(Data shown)
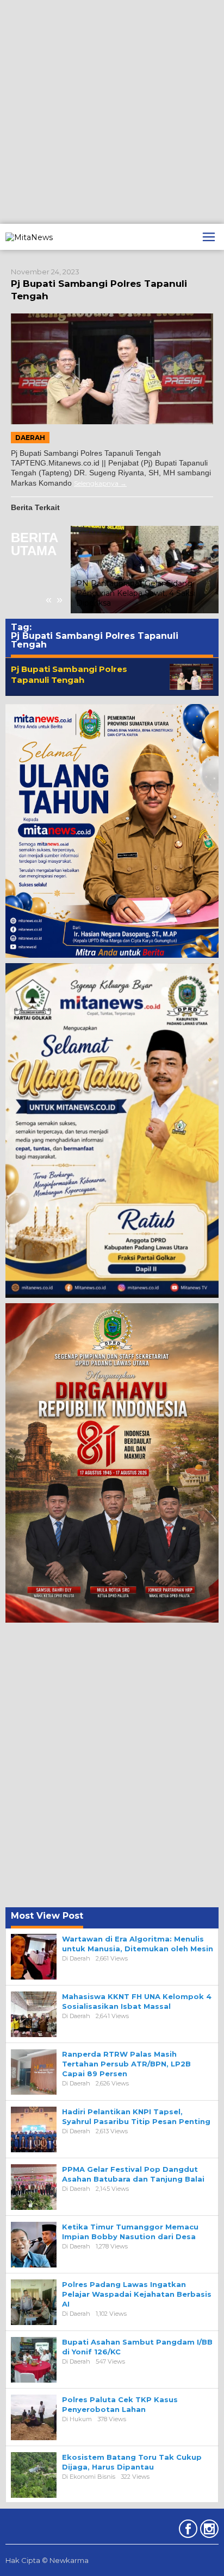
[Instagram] (208, 2531)
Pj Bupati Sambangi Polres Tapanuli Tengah (69, 674)
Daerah (30, 437)
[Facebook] (186, 2531)
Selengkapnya (96, 483)
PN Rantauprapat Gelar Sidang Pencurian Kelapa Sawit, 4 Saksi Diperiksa (135, 593)
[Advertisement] (112, 112)
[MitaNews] (29, 236)
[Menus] (209, 237)
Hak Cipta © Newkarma (47, 2560)
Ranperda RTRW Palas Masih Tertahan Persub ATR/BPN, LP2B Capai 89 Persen (126, 2064)
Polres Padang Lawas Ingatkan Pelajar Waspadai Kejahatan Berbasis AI (136, 2294)
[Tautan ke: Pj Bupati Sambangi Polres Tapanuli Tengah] (112, 368)
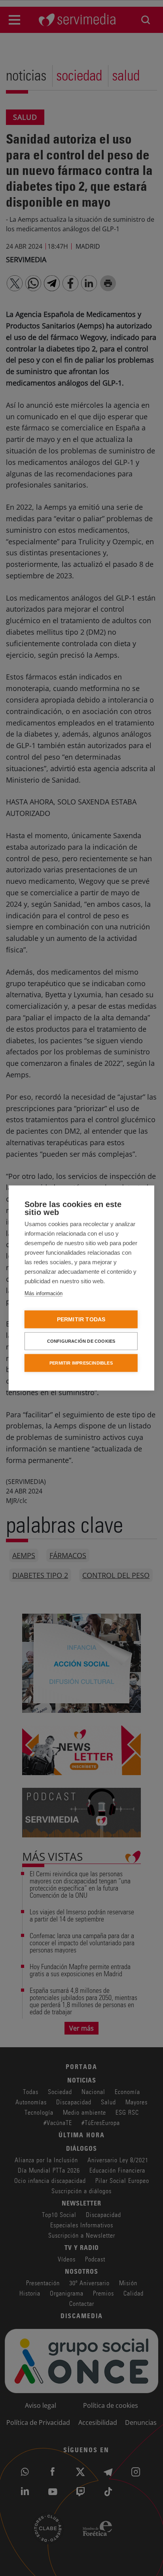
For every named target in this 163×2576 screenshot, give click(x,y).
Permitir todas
(End Data shown)
### Task item
Please repeat each record exactly and keep every picture out of the copy.

### Answer area
[Instagram] (208, 2531)
Pj Bupati Sambangi Polres Tapanuli Tengah (69, 674)
Daerah (30, 437)
[Facebook] (186, 2531)
Selengkapnya (96, 483)
PN Rantauprapat Gelar Sidang Pencurian Kelapa Sawit, 4 Saksi Diperiksa (135, 593)
[Advertisement] (112, 112)
[MitaNews] (29, 236)
[Menus] (209, 237)
Hak Cipta © Newkarma (47, 2560)
Ranperda RTRW Palas Masih Tertahan Persub ATR/BPN, LP2B Capai 89 Persen (126, 2064)
Polres Padang Lawas Ingatkan Pelajar Waspadai Kejahatan Berbasis AI (136, 2294)
[Tautan ke: Pj Bupati Sambangi Polres Tapanuli Tengah] (112, 368)
For every named target in this 163×2576 screenshot, give click(x,y).
Permitir todas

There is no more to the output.